Вот она сидит у нас, в уголку, разговаривает с мамой и тихо-тихо смеется. У меня ноет сердце от блаженства, тайны — и безысходности. Господи! Ведь я буду ее любить так всю жизнь! Но что же делать? Ведь это же ничем, ничем не может кончиться!

В дневнике (я его веду со страстью и со злобой) — я грубо записываю: «влюбиться без взаимности и смешно, и глупо; постараюсь скорее кончить начатую глупость…» И тут же, маленькими-маленькими буквами, тайком от себя, прибавляю: «Неправда! Вечно буду любить, и вечно хочу любить ее!».

III

Моя бурность, резкость, порывистость неудержимо влеклась к ее тишине, но от нее же и страдала.

До одиннадцати лет отец позволял мне читать, кроме Жюля Верна, только Гоголя; это хорошо, может быть, потому что Гоголь так мне врезался в душу, что ни одна его строчка не забудется. Но через три года после смерти отца — голова моя была наполнена всей русской литературой, и, признаться, этот поток меня ошеломил. Разобраться сил не было, действительность и книги для меня смешались, и в душе шла какая-то постоянная борьба: для выраженья ее слов не имелось, да и кому 0 ней говорить? Не ей же. Наташе? Тут у меня — никакого смешенья, Наташа действительность, и ни одна любовь в книгах не похожа на мою: моя — единственная.

Меня терзала совершенно безумная ревность: и сейчасная, и будущая. Сейчасная — это ее двоюродная сестра Анюта (не моя, только ее, по отцу).

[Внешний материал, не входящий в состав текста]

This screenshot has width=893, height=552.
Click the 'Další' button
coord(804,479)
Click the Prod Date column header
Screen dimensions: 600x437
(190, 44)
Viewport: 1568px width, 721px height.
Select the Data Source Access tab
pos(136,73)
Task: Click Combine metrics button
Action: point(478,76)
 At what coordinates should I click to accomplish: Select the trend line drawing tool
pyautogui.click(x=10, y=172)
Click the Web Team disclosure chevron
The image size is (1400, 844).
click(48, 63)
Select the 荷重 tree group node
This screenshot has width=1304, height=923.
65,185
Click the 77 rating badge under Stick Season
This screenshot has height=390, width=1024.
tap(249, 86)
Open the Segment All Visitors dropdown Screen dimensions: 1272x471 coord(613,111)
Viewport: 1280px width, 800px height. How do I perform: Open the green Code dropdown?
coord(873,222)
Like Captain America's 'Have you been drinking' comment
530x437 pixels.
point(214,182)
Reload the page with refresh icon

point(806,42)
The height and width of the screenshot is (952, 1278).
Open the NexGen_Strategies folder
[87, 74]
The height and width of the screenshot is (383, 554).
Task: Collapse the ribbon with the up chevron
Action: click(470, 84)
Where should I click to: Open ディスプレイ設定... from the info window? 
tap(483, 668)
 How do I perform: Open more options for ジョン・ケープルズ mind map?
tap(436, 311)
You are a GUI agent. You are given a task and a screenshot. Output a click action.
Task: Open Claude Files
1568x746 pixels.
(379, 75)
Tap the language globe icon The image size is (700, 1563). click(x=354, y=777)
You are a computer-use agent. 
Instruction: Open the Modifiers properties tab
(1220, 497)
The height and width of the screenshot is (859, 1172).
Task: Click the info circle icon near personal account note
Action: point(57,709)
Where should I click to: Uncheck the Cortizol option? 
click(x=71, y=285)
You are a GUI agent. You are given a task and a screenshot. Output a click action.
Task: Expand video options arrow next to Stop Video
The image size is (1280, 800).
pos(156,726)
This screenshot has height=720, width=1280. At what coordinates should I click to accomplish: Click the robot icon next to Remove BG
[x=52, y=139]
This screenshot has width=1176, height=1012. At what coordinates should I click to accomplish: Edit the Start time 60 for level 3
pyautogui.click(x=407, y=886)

Анюта спокойно приходит к ней, когда хочет, даже ночевать у них остается. И Наташа говорит о ней с лаской и нежностью. Да, да, Анюта… Ну хорошо, пускай Анюта. А вдруг… ведь это же бывает? Вдруг Наташе кто-нибудь сделает предложение, и она согласится? Тогда что?

Меня обливает таким холодом это чудовищное предположение, что я зажмуриваюсь и не хочу дальше думать.

Тоска, гордость и тайна заставляли меня иногда делать глупости: ходить взад и вперед по тротуару мимо серого домика и заглядывать в окна: а вдруг Наташа меня увидит в окно и… позовет? Прохожу случайно, захожу случайно… тут ничего такого нет…

Раз это удалось: меня и вправду позвали. Вечер исключительного счастья, незабвенный вечер: дяди не было дома, и почему-то мы с Наташей, вдвоем, сидели в его комнате. Дядина комната без печки, на дворе мороз, у меня зуб на зуб не попадал, Наташа куталась в пуховый платок… не знаю, о чем мы говорили, говорили тихо, близко, и… ну, словом, я не помню вечера блаженнее.

Мы виделись в церкви. У Воскресенья, на всенощной. Становились рядом. К кресту потом шли прикладываться, или к образу, — я сейчас за ней. А под большие праздники, когда миром мажут, — я норовлю так, чтобы, кисточка священника коснулась меня тотчас после нее. Смутно что-то: уж не грех ли? Господи, какой грех, так хорошо: «Слава Тебе, показавшему свет!».